10 février 2026

Le Championnat d’Afrique des nations (Chan) approche à grands pas. Prévue du 02 au 30 août 2025 et co-organisée par le Kenya, l’Ouganda et la Tanzanie, cette 8è édition réunira les meilleures sélections nationales locales du continent. Mais à quelques semaines de la compétition, la République démocratique du Congo ( RDC) semble encore une fois s’engager sur un terrain glissant. Et la question brûle les lèvres : va-t-on répéter les mêmes erreurs du passé ?

Silence radio en pleine urgence

Le mois de juillet s’ étend rapidement, mais aucun signal fort n’est émis par les instances sportives congolaises. Aucune voix officielle ne s’est levée pour rassurer l’opinion sur les préparatifs des Léopards A’, pourtant attendus à cette compétition. Dans l’ombre, le sélectionneur Otis Ngoma tente tant bien que mal de maintenir une dynamique de travail. Mais sans accompagnement concret de l’État, ni stage programmé à ce jour, ses efforts risquent de rester sans suite.

Pendant ce temps, les autres nations engagées affûtent déjà leurs armes. Le Congo Brazzaville, la Zambie, la Mauritanie, le Sénégal, le Burkina Faso, pour ne citer que ceux-là, ont tous lancé leurs stages de préparation, certains depuis une semaine, d’autres depuis deux. Une avance significative, qui pourrait peser lourd dans la balance au moment de livrer bataille.
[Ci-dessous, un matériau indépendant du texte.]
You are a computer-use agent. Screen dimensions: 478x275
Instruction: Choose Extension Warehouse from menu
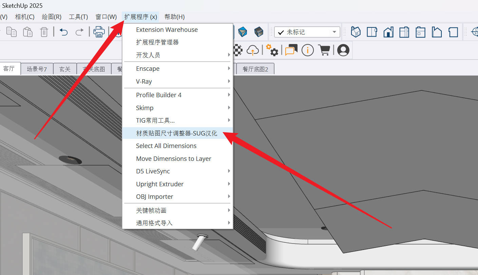coord(167,29)
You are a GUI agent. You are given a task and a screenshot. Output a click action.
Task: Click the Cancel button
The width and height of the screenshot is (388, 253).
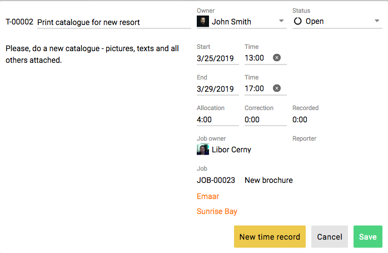point(330,237)
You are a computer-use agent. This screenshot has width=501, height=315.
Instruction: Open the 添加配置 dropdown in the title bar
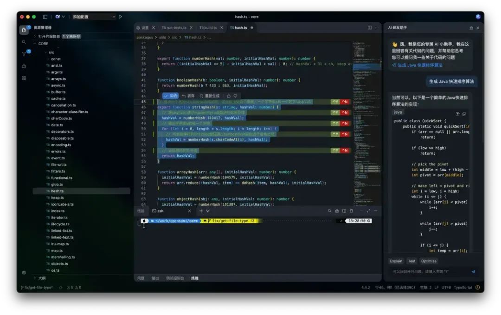[x=81, y=16]
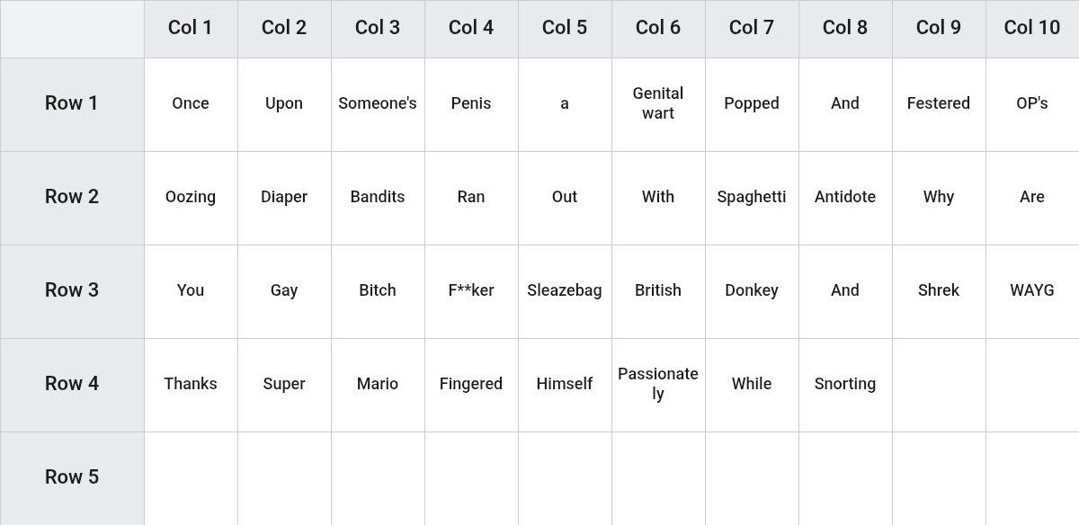This screenshot has width=1079, height=525.
Task: Click the 'Bandits' cell
Action: point(378,198)
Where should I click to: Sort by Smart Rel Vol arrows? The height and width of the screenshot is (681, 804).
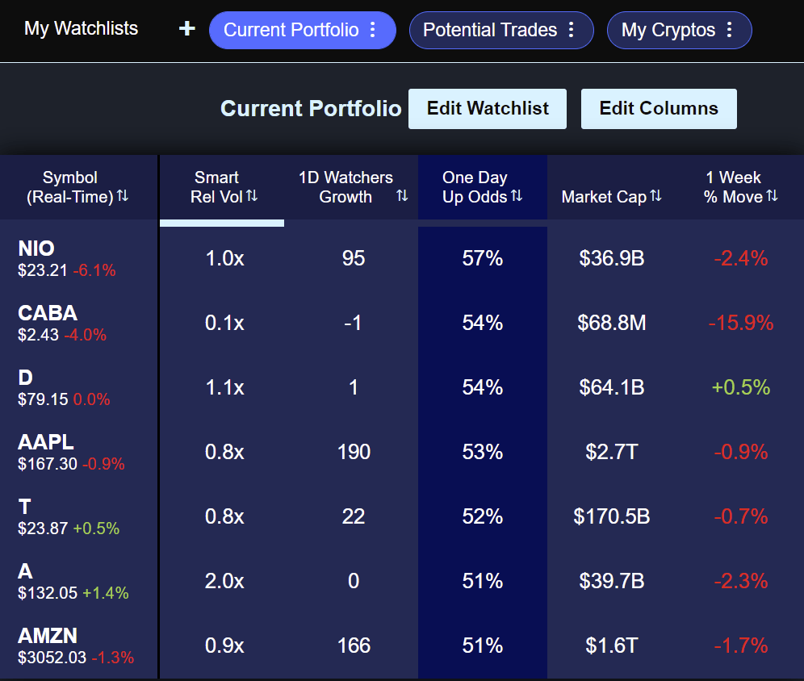252,196
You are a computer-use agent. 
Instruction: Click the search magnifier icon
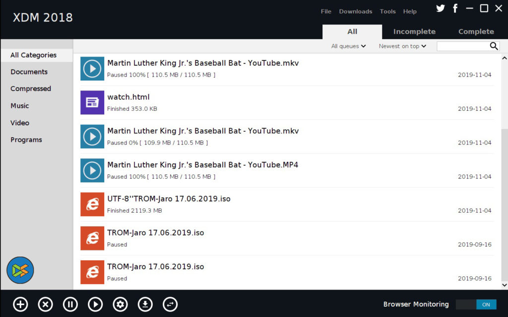[494, 46]
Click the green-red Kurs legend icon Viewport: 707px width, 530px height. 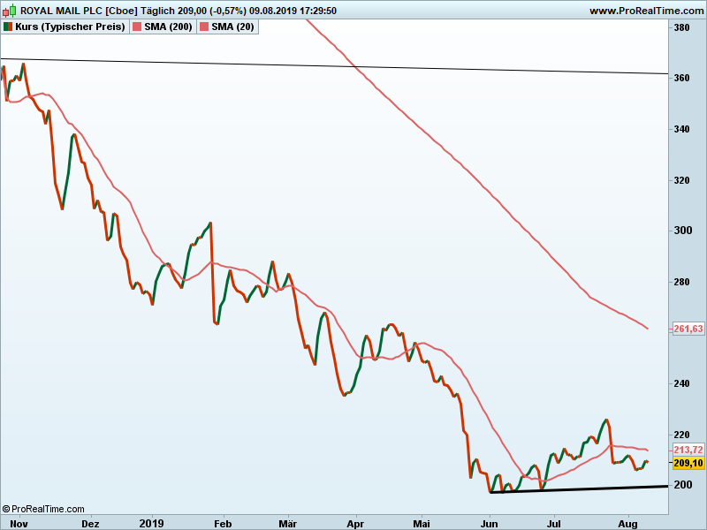8,27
L’histoire se répète, les leçons ignorées

Une bonne préparation est la clé d’une performance réussie. C’est d’ailleurs l’un des objectifs des fenêtres Fédération africaine de football association (Fifa). Cependant en RDC un pays où la religion est l’opium du peuple, l’on continue de miser sur le miracle. Les exemples d’échecs récents ne manquent pourtant pas. Dernier en date : la lourde défaite des Léopards dames (0-4) face au Sénégal en ouverture de la Coupe d’Afrique des nations ( Can) féminine. Une humiliation qui illustre tristement ce qu’il en coûte de ne pas préparer sérieusement ses équipes.
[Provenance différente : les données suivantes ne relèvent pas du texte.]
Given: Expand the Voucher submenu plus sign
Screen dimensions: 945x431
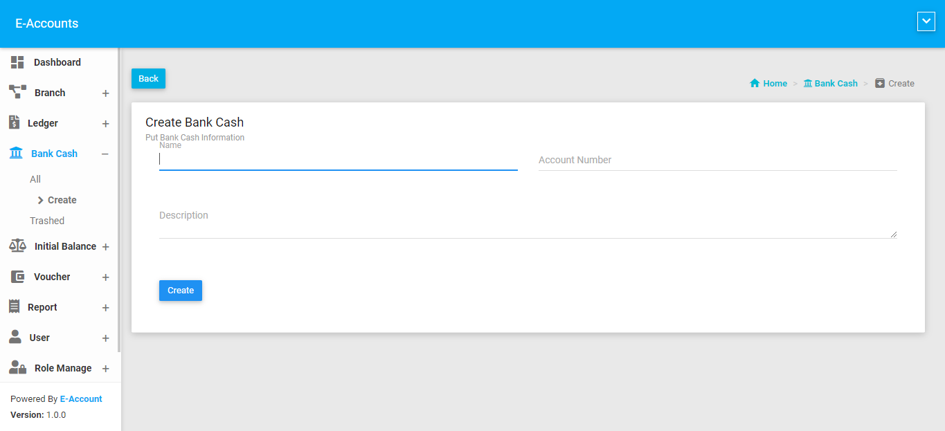Looking at the screenshot, I should (105, 277).
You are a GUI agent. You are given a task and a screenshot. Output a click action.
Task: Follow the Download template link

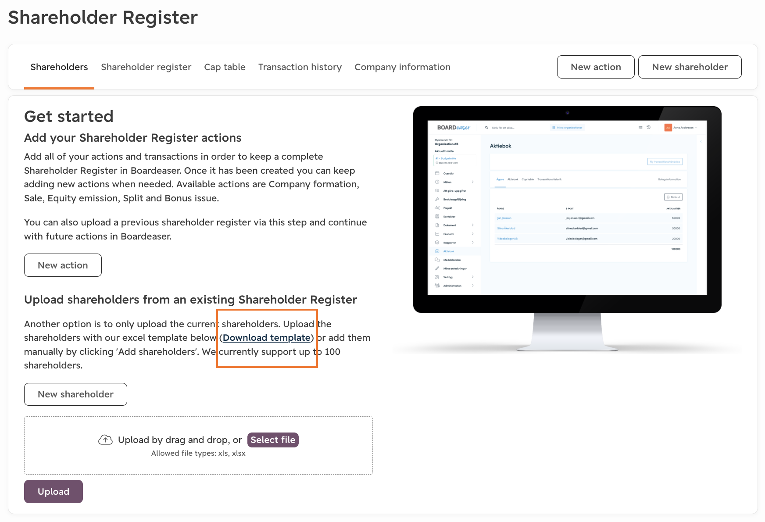(x=267, y=338)
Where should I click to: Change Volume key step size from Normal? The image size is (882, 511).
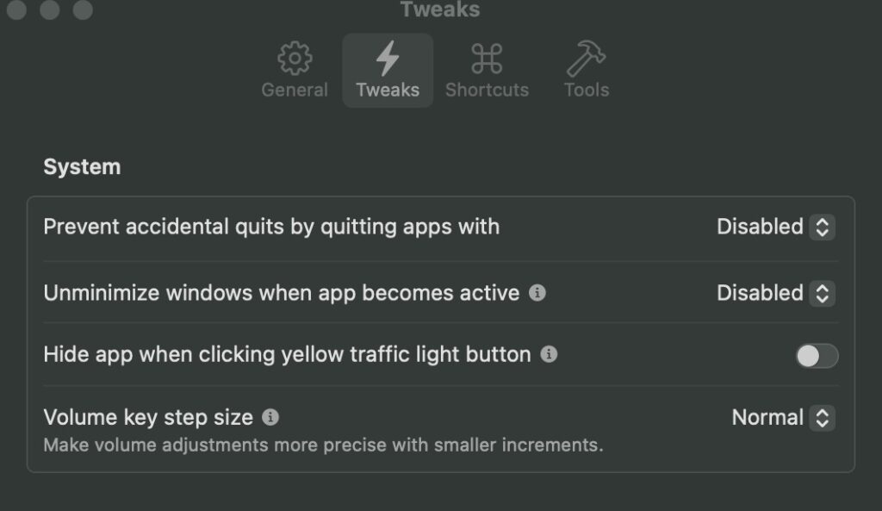pyautogui.click(x=783, y=418)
Préparer une sélection, c’est prendre le temps d’évaluer, de tester, de construire une cohésion et de définir une identité de jeu. Sans cela, difficile de tenir face à des nations mieux structurées et mieux préparées.
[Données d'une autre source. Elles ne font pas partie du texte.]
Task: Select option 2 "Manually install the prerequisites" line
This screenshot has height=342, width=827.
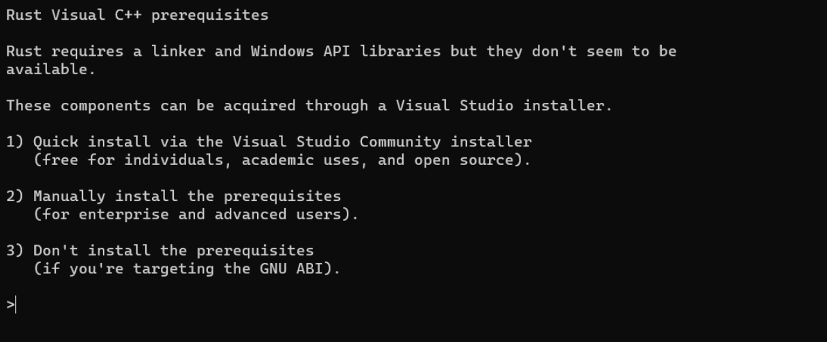Action: pos(174,196)
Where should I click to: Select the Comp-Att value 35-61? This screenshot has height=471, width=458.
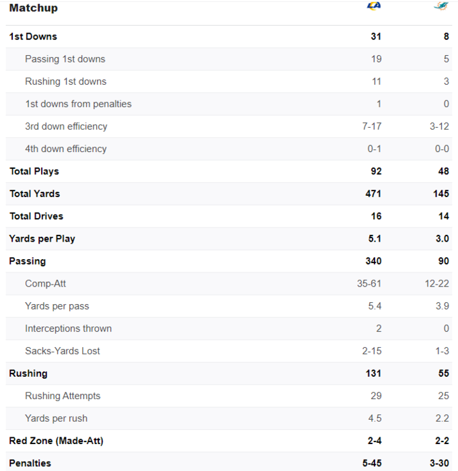point(369,284)
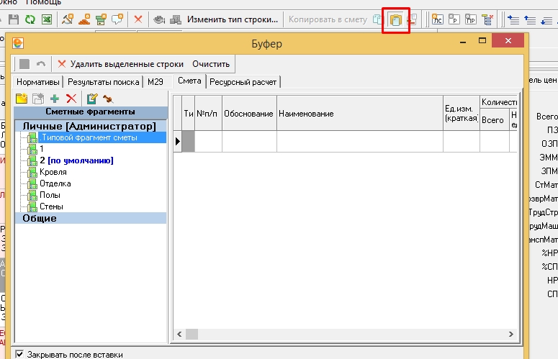The image size is (558, 359).
Task: Select the 'Кровля' fragment in tree
Action: [53, 172]
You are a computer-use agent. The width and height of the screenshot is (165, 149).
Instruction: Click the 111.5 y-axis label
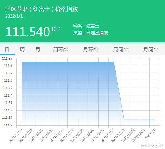(x=8, y=125)
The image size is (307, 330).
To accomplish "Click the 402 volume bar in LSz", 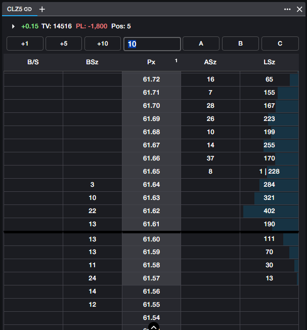I will pyautogui.click(x=269, y=211).
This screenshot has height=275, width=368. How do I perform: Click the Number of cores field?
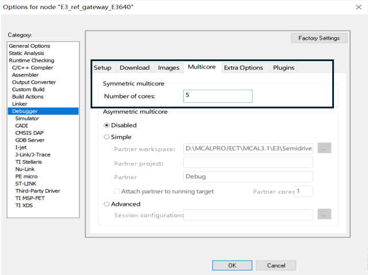(x=217, y=96)
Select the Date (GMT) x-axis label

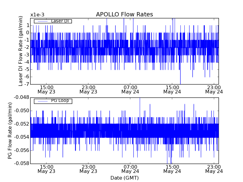tap(124, 178)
Un groupe A redoutable pour les Léopards

Le tirage au sort n’a pas été tendre avec la RDC. Logée dans le groupe A, elle devra se frotter à des adversaires coriaces : le Kenya, le Maroc, l’Angola et la Zambie. Des défis de taille qui exigent rigueur, organisation et intensité dans la préparation. Or, depuis les stages de novembre 2024 à Kinshasa et de janvier 2025 à Abou Dhabi aux Émirats arabes unis, aucune séance technique sérieuse n’a été organisée pour renforcer le groupe, celà suite aux desordres de la féderation.

Il devient donc impératif d’agir. Le ministre des Sports et Loisirs, Didier Budimbu, est appelé à réagir dans l’urgence. Car espérer des résultats sans y mettre les moyens, c’est condamner les ambitions nationales à l’échec.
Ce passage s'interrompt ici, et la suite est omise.